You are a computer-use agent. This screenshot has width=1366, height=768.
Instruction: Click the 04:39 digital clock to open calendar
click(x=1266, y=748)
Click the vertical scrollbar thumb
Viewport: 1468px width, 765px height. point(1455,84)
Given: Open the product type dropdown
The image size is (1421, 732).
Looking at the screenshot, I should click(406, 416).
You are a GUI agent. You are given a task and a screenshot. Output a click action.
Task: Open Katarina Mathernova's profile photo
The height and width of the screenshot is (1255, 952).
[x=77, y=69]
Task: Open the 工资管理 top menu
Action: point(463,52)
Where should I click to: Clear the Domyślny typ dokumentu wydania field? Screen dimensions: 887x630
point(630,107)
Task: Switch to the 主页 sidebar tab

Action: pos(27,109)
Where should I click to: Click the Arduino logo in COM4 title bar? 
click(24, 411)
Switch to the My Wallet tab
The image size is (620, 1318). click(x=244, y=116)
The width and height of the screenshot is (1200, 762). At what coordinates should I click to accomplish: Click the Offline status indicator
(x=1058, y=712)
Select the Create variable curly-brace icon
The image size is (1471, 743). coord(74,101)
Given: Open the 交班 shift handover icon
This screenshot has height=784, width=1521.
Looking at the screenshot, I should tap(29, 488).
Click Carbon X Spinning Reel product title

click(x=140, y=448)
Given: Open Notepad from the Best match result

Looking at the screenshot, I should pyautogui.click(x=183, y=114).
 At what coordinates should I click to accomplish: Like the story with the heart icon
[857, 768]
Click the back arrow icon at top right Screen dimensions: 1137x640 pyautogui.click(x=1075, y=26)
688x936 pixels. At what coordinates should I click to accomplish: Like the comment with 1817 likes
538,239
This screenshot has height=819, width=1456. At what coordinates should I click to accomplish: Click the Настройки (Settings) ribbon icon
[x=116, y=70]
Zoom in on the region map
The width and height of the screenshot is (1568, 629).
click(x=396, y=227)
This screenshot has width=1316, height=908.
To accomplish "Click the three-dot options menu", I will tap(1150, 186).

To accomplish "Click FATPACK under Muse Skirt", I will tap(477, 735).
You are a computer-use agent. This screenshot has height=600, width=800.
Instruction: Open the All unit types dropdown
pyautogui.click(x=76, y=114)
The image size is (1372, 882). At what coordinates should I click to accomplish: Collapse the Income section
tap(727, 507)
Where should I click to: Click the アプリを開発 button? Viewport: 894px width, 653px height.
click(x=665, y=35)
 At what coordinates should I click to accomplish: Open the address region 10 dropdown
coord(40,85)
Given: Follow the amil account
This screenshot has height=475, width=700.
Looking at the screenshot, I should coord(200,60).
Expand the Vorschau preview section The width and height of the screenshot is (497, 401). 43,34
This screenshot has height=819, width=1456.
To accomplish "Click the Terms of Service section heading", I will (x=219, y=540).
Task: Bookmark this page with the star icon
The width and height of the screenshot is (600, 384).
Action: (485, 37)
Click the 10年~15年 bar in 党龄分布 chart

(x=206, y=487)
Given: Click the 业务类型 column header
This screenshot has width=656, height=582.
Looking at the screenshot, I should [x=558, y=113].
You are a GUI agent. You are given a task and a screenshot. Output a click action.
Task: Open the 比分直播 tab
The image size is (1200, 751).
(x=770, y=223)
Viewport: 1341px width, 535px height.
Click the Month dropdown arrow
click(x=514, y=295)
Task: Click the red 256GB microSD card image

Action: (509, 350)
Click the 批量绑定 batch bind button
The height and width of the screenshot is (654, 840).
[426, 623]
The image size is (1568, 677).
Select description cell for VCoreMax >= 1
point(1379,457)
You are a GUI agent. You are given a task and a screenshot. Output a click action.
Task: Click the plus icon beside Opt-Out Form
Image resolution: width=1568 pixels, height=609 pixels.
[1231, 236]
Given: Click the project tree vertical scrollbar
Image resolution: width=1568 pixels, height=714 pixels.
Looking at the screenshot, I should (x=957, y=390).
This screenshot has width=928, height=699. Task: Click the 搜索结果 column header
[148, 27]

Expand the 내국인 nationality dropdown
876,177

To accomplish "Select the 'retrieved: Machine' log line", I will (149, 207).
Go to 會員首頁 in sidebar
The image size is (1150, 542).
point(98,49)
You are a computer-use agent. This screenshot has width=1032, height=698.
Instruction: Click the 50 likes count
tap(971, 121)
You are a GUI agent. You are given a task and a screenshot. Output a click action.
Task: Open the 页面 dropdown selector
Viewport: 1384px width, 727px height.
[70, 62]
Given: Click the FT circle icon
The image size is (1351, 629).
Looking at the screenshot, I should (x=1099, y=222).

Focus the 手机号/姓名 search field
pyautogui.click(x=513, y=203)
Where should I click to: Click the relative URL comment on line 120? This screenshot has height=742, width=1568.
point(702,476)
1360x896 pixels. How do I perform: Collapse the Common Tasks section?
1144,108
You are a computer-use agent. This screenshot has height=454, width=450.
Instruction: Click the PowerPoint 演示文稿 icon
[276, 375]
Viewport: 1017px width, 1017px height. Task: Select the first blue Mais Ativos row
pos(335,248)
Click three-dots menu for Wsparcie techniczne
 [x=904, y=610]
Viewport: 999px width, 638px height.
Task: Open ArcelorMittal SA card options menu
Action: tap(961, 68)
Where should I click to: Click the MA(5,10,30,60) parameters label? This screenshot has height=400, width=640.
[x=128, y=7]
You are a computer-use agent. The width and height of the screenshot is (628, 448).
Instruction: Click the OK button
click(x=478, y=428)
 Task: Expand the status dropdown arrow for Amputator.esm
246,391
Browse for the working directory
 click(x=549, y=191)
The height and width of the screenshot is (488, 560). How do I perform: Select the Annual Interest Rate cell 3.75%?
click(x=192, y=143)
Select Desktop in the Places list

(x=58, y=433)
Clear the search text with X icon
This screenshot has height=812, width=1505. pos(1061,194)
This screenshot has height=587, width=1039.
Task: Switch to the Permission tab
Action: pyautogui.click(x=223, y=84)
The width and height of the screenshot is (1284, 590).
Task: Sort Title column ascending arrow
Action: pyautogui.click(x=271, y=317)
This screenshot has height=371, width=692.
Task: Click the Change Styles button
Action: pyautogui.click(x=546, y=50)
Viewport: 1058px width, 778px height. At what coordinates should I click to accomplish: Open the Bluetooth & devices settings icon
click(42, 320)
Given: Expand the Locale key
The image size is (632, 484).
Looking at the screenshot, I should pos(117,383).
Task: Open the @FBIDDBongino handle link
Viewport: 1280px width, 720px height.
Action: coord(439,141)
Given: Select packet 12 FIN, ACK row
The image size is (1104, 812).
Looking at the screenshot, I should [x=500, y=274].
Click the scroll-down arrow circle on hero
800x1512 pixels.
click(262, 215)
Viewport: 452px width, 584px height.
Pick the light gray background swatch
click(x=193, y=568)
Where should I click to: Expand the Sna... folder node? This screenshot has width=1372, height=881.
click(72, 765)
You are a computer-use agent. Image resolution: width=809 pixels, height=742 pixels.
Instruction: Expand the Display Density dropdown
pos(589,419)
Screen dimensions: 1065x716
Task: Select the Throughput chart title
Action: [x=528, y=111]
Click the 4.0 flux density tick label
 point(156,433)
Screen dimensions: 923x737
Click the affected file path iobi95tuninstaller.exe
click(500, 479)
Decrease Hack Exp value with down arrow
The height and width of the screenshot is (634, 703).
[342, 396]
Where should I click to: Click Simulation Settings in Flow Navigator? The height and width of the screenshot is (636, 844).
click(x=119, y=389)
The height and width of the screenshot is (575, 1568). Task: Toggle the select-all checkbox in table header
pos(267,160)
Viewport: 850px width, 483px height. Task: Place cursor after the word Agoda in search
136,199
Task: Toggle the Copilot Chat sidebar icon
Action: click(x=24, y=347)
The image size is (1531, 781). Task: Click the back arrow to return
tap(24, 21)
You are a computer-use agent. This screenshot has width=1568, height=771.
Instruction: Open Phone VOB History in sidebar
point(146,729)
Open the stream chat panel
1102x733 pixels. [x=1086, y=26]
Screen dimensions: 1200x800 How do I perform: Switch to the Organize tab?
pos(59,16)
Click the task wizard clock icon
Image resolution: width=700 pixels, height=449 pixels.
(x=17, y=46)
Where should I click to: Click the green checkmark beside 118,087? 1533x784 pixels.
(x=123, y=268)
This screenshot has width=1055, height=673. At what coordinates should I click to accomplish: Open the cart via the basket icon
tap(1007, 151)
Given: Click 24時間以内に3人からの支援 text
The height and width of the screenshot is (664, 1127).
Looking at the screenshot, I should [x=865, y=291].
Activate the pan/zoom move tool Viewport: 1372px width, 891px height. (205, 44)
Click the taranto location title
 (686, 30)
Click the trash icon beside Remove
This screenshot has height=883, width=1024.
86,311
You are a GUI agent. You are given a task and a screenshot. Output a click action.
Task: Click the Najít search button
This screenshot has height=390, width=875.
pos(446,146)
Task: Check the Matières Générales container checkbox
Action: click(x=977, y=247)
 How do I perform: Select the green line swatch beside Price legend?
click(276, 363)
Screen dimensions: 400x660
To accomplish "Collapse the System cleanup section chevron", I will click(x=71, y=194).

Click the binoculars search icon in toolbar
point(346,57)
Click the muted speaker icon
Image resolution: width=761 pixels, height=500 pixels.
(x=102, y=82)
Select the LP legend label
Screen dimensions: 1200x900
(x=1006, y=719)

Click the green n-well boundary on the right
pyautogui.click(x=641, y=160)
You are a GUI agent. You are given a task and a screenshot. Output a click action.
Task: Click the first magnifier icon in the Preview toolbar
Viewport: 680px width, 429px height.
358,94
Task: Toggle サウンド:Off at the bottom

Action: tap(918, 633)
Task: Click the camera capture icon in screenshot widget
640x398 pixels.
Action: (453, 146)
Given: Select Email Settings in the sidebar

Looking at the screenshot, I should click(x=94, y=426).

──────

* WORK ORDER: Give only the number of lines in the data that include the string "computer".

* SOLUTION TO THIS PROBLEM: 7